IV.         Questions en litige
[80]                        La seule question à trancher dans le présent pourvoi est celle de savoir si la demande de contrôle judiciaire présentée par Iris n’a aucune chance d’être accueillie, de sorte qu’elle devait être radiée au stade préliminaire.
[81]                        Le procureur général du Canada soutient que cette analyse doit être effectuée à la lumière de deux questions. Premièrement, quelle est la nature essentielle de la demande d’Iris?

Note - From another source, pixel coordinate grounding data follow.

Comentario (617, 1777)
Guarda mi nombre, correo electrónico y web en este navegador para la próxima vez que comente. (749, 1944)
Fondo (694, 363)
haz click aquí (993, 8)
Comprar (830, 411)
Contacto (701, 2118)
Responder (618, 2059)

Deuxièmement, la réparation sous forme de jugement déclaratoire que sollicite Iris est‑elle appropriée dans le cadre de sa demande de contrôle judiciaire?
V.           Analyse
[82]                        Il est bien établi, comme l’a écrit le juge Stratas dans l’arrêt JP Morgan, au par. 66, que les demandes de contrôle judiciaire en matière fiscale doivent être radiées lorsque l’un ou l’autre des vices fondamentaux et manifestes suivants est constaté :
1)                 l’avis de demande ne révèle aucune action recevable en droit administratif qui peut être introduite devant la Cour fédérale;
2)                 l’article 18.5 de la Loi sur les Cours fédérales ou quelque autre principe juridique interdit à la Cour fédérale de se prononcer sur le recours en droit administratif;
3)                 la Cour fédérale ne peut accorder la mesure demandée.
[83]                        Je suis d’avis que la Cour d’appel fédérale a eu raison d’intervenir pour radier la demande d’Iris. Il y a deux vices fondamentaux et manifestes qui infirment à la base la juridiction de la Cour fédérale à instruire cette demande (JP Morgan, par. 47, citant David Bull Laboratories, p. 600; Donaldson c. Western Grain Storage By‑Products, 2012 CAF 286, par. 6 (CanLII); Rahman c. Commission des relations de travail dans la fonction publique, 2013 CAF 117, par. 7 (CanLII); Hunt c. Carey Canada Inc., 1990 CanLII 90 (CSC), [1990] 2 R.C.S. 959). Il en est ainsi même si les faits allégués sont tenus pour avérés (R. c. Imperial Tobacco Canada Ltée, 2011 CSC 42, [2011] 3 R.C.S. 45, par. 17; voir aussi Wenham, par. 32‑33).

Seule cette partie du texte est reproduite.